HISTORY

Much has been written about the foundation of Salerno "a little above the sea", without however having certain proofs to support the various theories. Locally Salerno was born after. After Paestum (around 600 BC), after Nuceria (6th century BC), after Vietri, after Pontecagnano (between the 9th and 8th centuries BC) MAP. So the history of the city can be read only under the lens of different previous circumstances. We too will try to give our interpretation, starting from some assumptions:

  • With all probability there were  -in the same area- italic villages and hamlets called "Salernum" older than the Roman castrum and oppidum;
  • the Vietri/Salerno area is particularly favored by an excellent geographical position, which allowed it, in ancient times, to dominate the trade that took place in the gulf between Campania and Lucania on the sea routes connecting the Levantine markets and those of the western Mediterranean, and then ensured them;
  • the historical city extends from the hill to the sea, but the part that best lent itself to safely host a starting colonial settlement was certainly the Plaium Montis, a well protected area and difficult to reach from the hinterland, at the foot of the Bonadies hills, slightly sloping towards the sea, between the Fusandola streams, to the west, and the San Eremita to the east;
  • the continuous shift, over the centuries, of the gravitational point of the city, from the north-south axis to the east-west axis, first on the Plaium Montis and then along the coast line;
  • another factor is the action of water which, in the form of simple streams or ruinous floods, descends from the Bonadies hills and creates multiple layers of debris;
  • starting from the Roman wooden barracks until the 15th century, most of the private house structures were made entirely of wood, a material that allowed exceptional flexibility and substitutability, but also (according to the knowledge of the time) a relatively poor resistance to exceptional climatic events such as floods and earthquakes.
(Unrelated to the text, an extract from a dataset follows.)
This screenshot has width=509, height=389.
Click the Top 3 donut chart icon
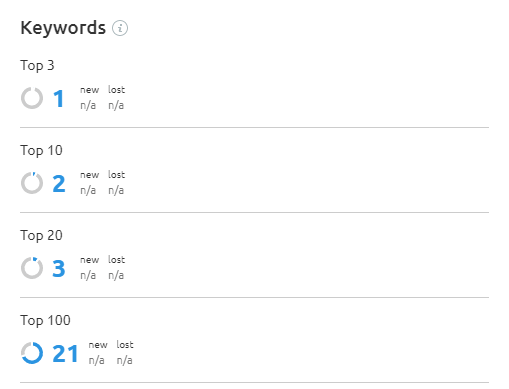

Therefore it was relatively easy to lose traces of the original structures, as well as of the original road system, when the new masonry buildings occupied lots of land perhaps coming from different old owners and merged into a single new landlord;
  • the founding myth of the Schola Salerni confirm the importance of contact among languages and the activity of translation for interreligious and intercultural dialogue and the development of knowledge.